### TEXT BLOCK

------------------------------------------------

Step 3: Transfer excess income to a "pooled income" trust, which will be used to cover your bills. By placing excess income in a pooled income trust, you will have no more than $845 a month in income, which is the Medicaid limit for a single person in New York. These trusts are administered by certain charities, and are an important link in obtaining eligibility for Medicaid. Here's how they work.
Every month excess income over $845 is transferred to the pooled income trust. You simply write a check for the amount of the excess income, and send it to the trust. You can then submit bills to be paid by the trust. So, for example, if you have Social Security income of $1,800 a month, then you keep $845 in your own bank account and spend it as you please, and you send $971 to the trust every month. The trust then pays your bills with this money.
The pooled income trust functions almost like a bill paying service. Through the trust, excess income can be used to pay for food, clothing, monthly rent or mortgage, telephone, electricity, taxes, home repairs - all living expenses except medical premiums and medical bills. The trust charges a small monthly processing fee for the service.
It's called a pooled income trust because the assets of all participants are "pooled" together for investment and management purposes, however you have your own segregated account, established solely for your use. When you pass on, whatever is left over in your trust account is used for other beneficiaries of the trust, helping the charity to continue providing services to those who need them.
What this strategy accomplishes is to preserve your "excess" income. It enables you to pay your living expenses and retain your lifestyle while still qualifying for Medicaid coverage of home care. Certainly, few people today could live on $845 a month in New York.

------------------------------------------------

### THE DATA
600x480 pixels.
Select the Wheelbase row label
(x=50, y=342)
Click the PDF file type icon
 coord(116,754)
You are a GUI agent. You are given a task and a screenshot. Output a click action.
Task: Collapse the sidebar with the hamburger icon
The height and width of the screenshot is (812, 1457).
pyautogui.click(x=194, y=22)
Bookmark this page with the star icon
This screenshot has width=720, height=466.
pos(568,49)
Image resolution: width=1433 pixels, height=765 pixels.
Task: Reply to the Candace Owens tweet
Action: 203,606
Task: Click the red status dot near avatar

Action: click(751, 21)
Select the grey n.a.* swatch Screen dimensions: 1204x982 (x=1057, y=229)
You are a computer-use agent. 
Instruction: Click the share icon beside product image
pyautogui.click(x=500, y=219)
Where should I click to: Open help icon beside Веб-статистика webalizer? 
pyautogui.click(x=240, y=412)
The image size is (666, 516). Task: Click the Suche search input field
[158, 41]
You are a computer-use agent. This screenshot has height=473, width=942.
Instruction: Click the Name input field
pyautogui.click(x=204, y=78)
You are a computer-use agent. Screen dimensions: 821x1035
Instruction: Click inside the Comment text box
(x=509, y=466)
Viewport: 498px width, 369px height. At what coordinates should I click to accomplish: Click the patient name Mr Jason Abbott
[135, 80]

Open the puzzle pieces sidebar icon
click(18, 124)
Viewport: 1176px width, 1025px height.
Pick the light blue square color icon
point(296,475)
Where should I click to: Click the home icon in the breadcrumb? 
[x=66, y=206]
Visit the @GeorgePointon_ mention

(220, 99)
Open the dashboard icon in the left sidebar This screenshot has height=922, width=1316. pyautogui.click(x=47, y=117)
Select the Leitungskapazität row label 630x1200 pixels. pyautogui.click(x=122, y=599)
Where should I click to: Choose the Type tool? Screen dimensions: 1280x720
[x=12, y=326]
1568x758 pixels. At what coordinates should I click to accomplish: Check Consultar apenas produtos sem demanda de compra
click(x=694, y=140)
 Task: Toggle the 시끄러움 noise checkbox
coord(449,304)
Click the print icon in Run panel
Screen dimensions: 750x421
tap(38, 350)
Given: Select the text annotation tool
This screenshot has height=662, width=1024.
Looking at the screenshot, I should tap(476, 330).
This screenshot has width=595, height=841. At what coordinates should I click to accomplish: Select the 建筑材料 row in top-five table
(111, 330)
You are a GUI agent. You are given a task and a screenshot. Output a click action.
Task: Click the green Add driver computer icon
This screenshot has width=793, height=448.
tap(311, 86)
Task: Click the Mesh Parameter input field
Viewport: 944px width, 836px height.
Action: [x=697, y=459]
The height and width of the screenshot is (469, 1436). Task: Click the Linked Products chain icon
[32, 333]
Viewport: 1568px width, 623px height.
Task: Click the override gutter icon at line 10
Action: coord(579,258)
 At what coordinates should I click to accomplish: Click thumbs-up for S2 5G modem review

------------------------------------------------

### WORK TASK 1
Which living expenses does the pooled income trust text say excess income can pay for through the trust?
### WORK TASK 2
Resume the pooled income trust text after its last sentence and keep writing it.

### OUTPUT 1
- Food
- Clothing
- Monthly rent or mortgage
- Telephone
- Electricity
- Taxes
- Home repairs

### OUTPUT 2
The benefits you receive through these strategies.
Medicaid will pay for your care, and in most cases you'll hang on to all of your income and assets. Medicaid will also supplement any gaps in your Medicare or other medical insurance. That means you won't have large out-of-pocket expenses for medical care. There's also a wide range of community programs to take advantage of, such as adult day care.
When you pass on, what you worked for your entire life can be given to your children and family members, instead of being used to reimburse a government agency. The more you preserve now, the greater amount there'll be to pay for your own necessities and luxuries, and eventually to leave to your heirs.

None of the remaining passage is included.